I fear loving you more than I fear hating you. The truth is that the latter is much easier, and temporary. If you walk into and then out of my life, I have no lasting obligation to you, I cannot be fully known by you, I am not given over and over and over again the opportunity to disappoint you. This idea of permanence terrifies me--Ronald's death, for instance, or, rather, not so much that he is dead but that he always will be--I want it to be a temporary state, so that he can come visit me for his 30th birthday after all.
I see the used condoms in the trash, and think that a part of you is here, but also I think of the fleeting nature of physical love. Sex is a failure without orgasm--orgasm signals its end. I wonder about love, and how similar it is to sex. In my experience, love is just as fleeting as the moment of orgasm, a moment in time, the flame-burst of a match. Yesterday, you lay where I lay now, our bodies slick with each other's sweat. Tonight, I wonder whether she will win you back--or, rather, if you will decide to return to her. Will you come to me, after all, and say, your different face but the same old words, "I'm sorry, but..." And then all we will have between us is the one night and the three used condoms I'll be putting out with the trash in the morning. I am afraid that this is the conversation that we will have, you, with a pained look on your face, ironically, as the hurter, and me, trying to act unmoved, as the one being hurt.
We are already keeping secrets; you, of her and what happened when you left here yesterday, me, of the date with my own ex tomorrow night--a pillow to help soften the blow I'm already flinching in anticipation of, not knowing if or when it will come.
Why only date one man who will use you up and leave you when you can stay unattached to several?

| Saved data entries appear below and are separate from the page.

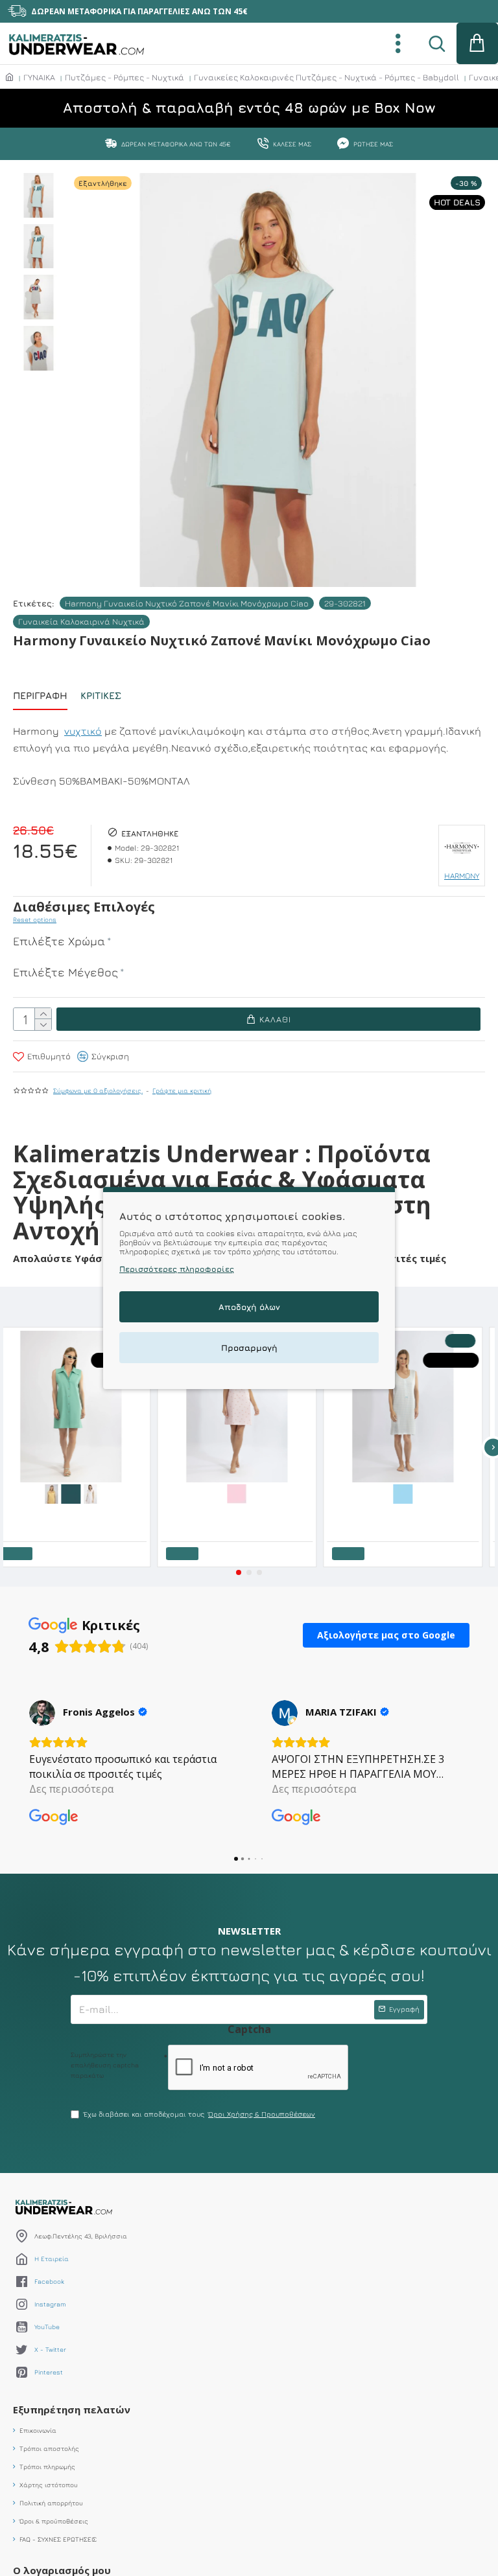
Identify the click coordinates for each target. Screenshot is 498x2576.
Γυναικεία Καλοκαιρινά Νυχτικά (81, 621)
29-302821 (345, 603)
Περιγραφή (40, 695)
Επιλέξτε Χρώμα (59, 941)
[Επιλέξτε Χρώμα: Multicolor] (133, 1493)
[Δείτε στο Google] (42, 1713)
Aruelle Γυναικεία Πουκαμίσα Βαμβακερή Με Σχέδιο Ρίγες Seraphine (136, 1513)
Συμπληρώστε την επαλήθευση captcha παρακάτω (105, 2065)
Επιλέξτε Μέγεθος (65, 972)
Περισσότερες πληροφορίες (176, 1269)
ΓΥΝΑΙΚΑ (39, 77)
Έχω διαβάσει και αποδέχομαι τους (199, 2114)
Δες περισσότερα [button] (71, 1789)
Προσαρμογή (249, 1347)
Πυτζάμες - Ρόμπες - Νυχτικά (124, 77)
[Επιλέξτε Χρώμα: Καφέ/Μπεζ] (465, 1493)
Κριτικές (100, 695)
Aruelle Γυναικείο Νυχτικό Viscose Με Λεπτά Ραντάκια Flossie (302, 1513)
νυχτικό (83, 731)
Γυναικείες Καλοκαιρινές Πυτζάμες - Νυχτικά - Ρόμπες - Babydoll (326, 77)
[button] (238, 1572)
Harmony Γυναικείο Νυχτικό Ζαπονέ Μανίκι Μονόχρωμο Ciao (187, 603)
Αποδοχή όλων (249, 1307)
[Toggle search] (437, 43)
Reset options (34, 919)
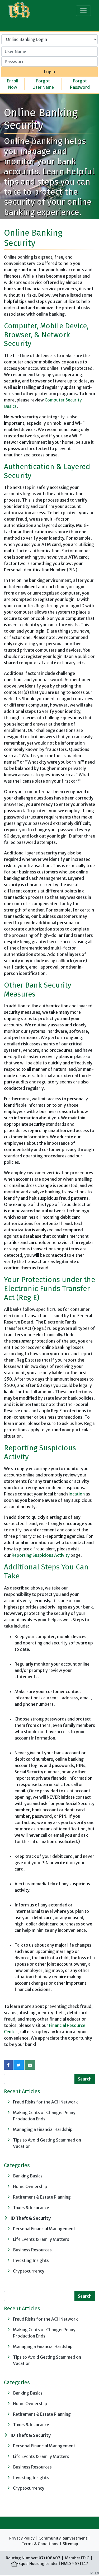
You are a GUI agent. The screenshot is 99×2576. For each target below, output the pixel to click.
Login (49, 71)
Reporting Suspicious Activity (41, 1555)
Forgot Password (80, 84)
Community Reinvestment (63, 2538)
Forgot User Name (43, 84)
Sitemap (70, 2543)
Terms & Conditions (40, 2543)
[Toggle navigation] (83, 10)
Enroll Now (12, 84)
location (77, 1494)
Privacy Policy (22, 2538)
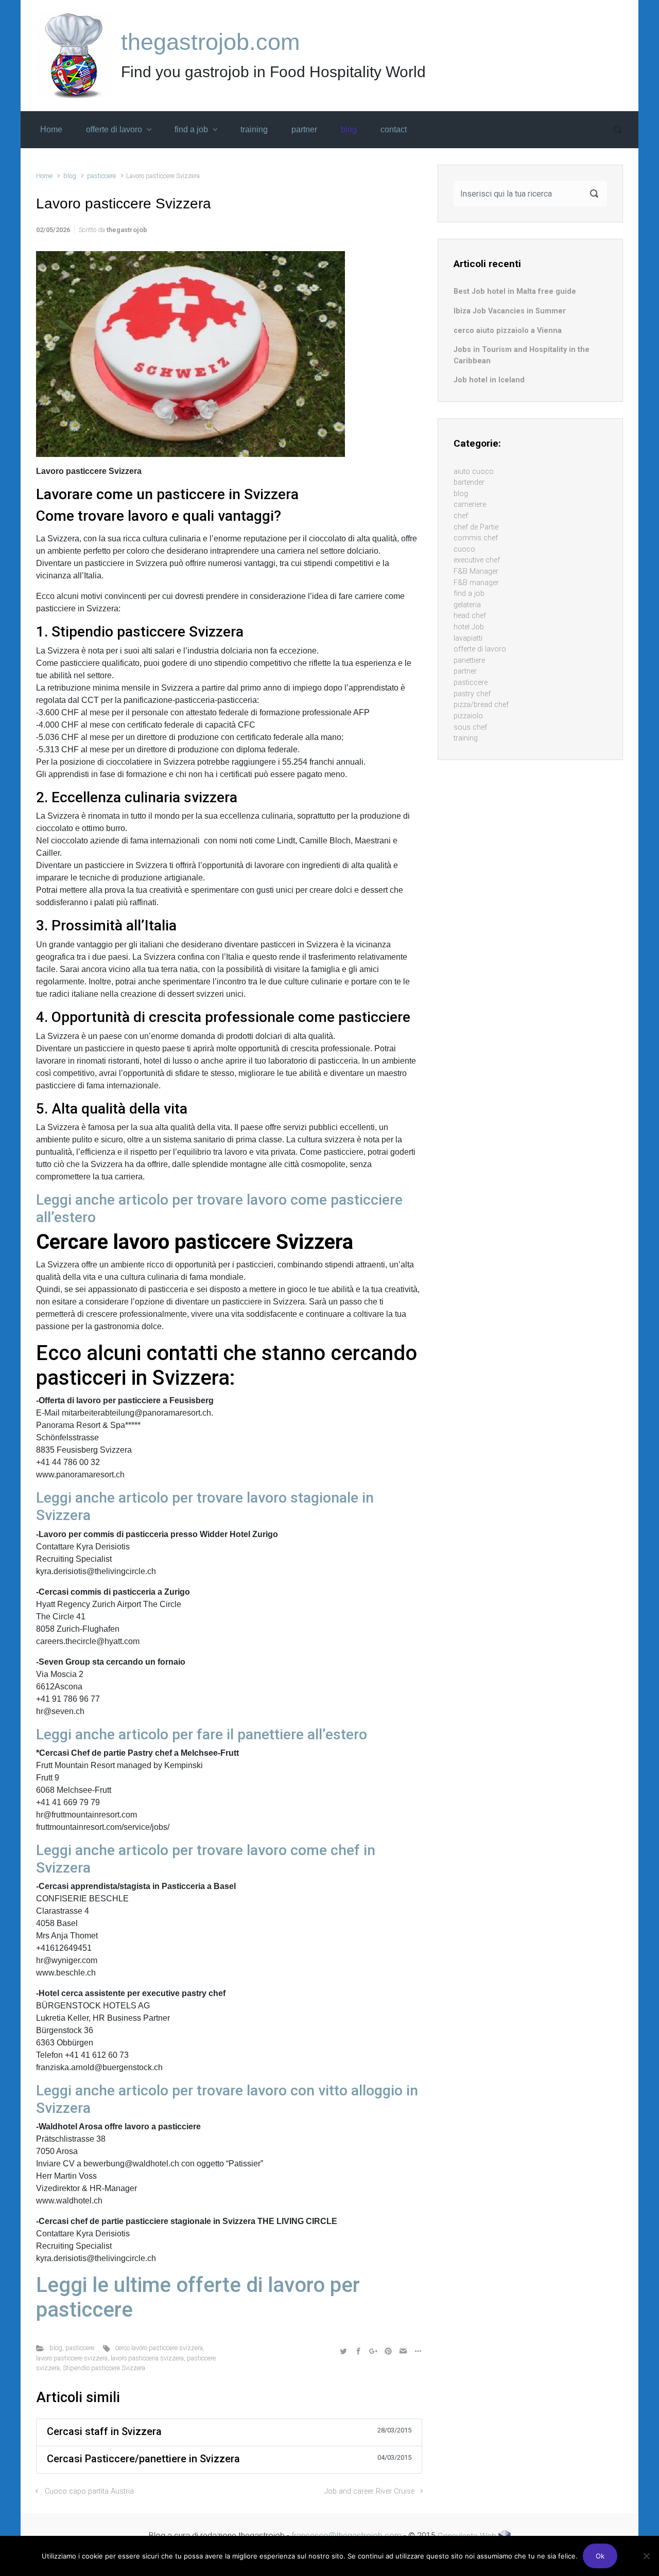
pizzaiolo (468, 716)
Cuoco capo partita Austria (89, 2491)
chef (461, 515)
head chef (470, 615)
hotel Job (469, 627)
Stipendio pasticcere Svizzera (104, 2368)
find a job (469, 593)
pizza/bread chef (481, 704)
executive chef (477, 560)
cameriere (470, 504)
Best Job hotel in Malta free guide (515, 291)
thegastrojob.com (210, 42)
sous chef (470, 727)
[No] (646, 2556)
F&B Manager (476, 571)
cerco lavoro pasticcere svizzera (159, 2348)
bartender (469, 482)
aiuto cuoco (474, 471)
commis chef (476, 538)
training (466, 738)
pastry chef (472, 694)
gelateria (467, 605)
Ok (600, 2556)
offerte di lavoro (480, 649)
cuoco (464, 549)
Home (44, 176)
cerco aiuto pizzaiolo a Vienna (508, 330)
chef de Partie (476, 527)
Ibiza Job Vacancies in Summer (510, 311)
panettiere (469, 660)
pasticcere (101, 176)
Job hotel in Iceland (489, 380)
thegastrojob (127, 230)
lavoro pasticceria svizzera (147, 2358)
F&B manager (476, 582)
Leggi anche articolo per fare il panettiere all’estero (201, 1734)
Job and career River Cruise (369, 2491)
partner (465, 671)
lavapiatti (468, 638)
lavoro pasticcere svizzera (72, 2358)
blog (69, 176)
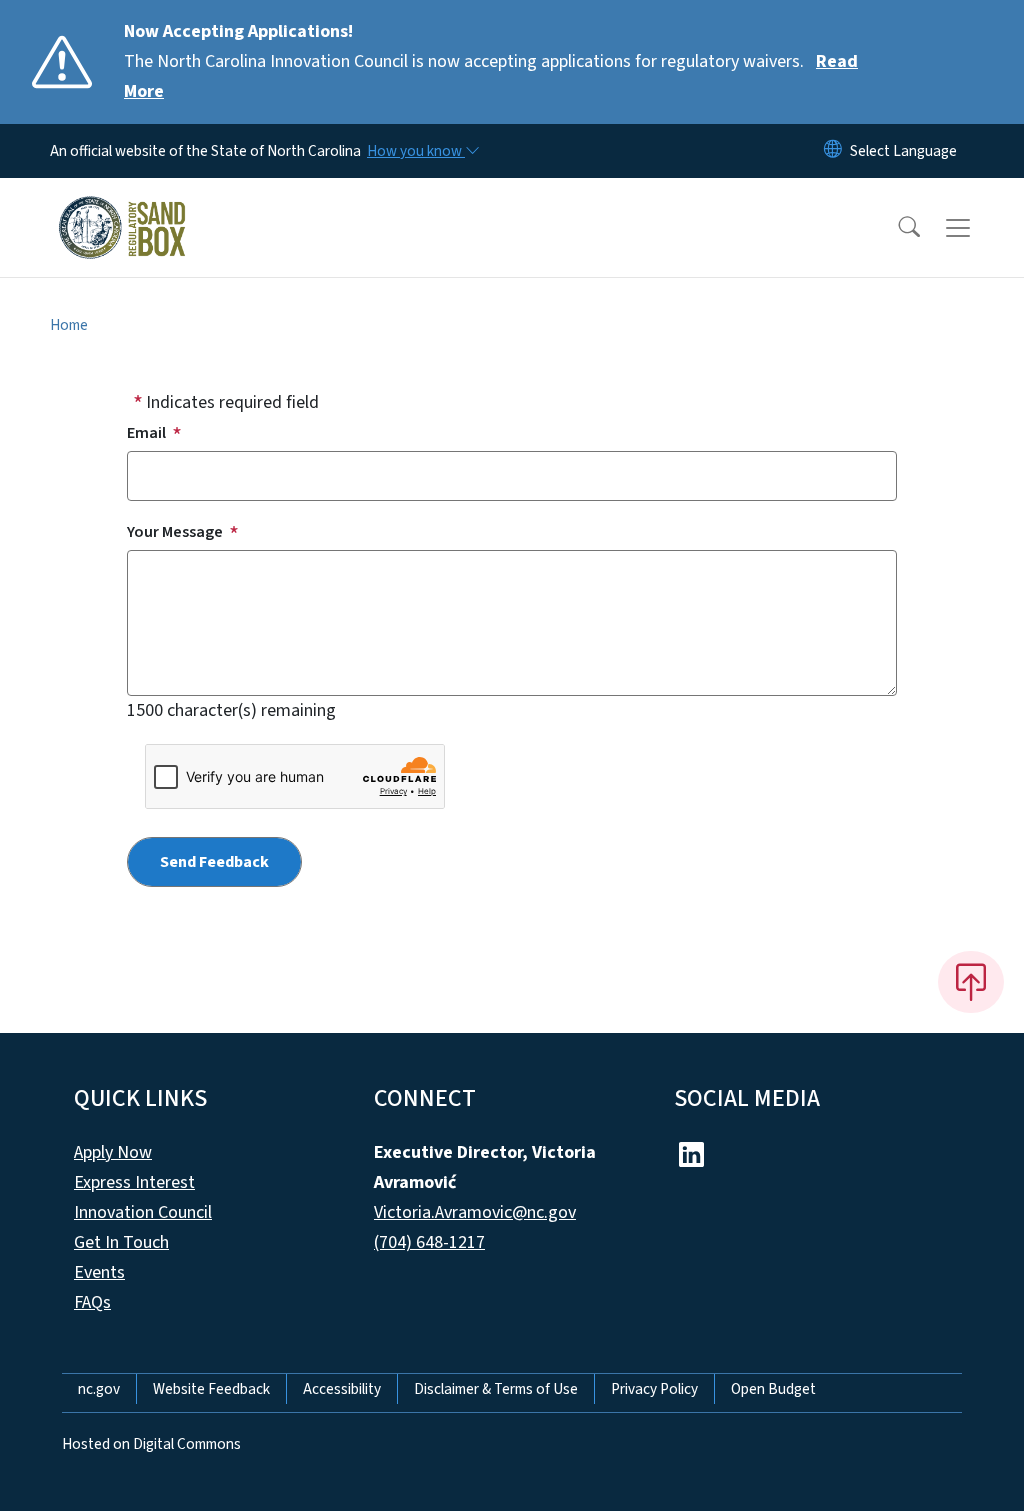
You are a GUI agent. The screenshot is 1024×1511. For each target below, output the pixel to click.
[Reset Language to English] (833, 151)
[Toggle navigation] (977, 228)
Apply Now (113, 1152)
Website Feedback (211, 1389)
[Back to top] (971, 982)
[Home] (122, 205)
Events (99, 1272)
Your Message (175, 532)
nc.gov (99, 1389)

How does anyone continue to hope for love, when everything suggests that it is unsustainable? When the men you have loved have consistently disappointed you, how do you continue to believe that the next one, or one someday, won't? How do you cross the bridge from every relationship failing, failing, failing, to one that doesn't? At a certain point, don't you begin to believe that they simply will, and then you've damned them--they cannot survive.
Part of me wants to kill this thing now, before we get too deep. And then I look up at the invitation on my dresser to my grandparent's 50th wedding anniversary, and i see in front of me the evidence that somewhere, somehow, my logic is off. Love has to be sustainable, at least in some form, even if I don't understand how. My grandparents have been married almost twice as long as I have been alive. It is not possible that I know more about love. I'd like to think that maybe I know more about heartache, but I don't think that after 50 years, that is possible either.
And now you and I are wrapped together with a thin satin white ribbon, and I'm afraid because, as always, the seeds are planted and beginning to grow, and the ax is never far away, and the longer you let it grow, the harder it is to cut it down. If you did it now, I would hate you and move on, to get my hopes up and be disappointed by someone else and someone else and someone else. But what I'm really afraid of is letting this thing between us grow, to see how big and leafy and beautiful it will get, because always in the back of my mind, I'll know that the ax is arm's length away, that you can never get comfortable, you can never let yourself totally go, you must always keep a part of you to yourself, because if I love you, then when will it happen? After 3 years? Marriage? Children? No. Better to enjoy each other now and not dread the day when the world will come crashing in around us, when we will wonder how we were so blind, when we will realize the terrible people we have become with each other. No, I'll put the condoms out with the trash. You won't have to see me any more.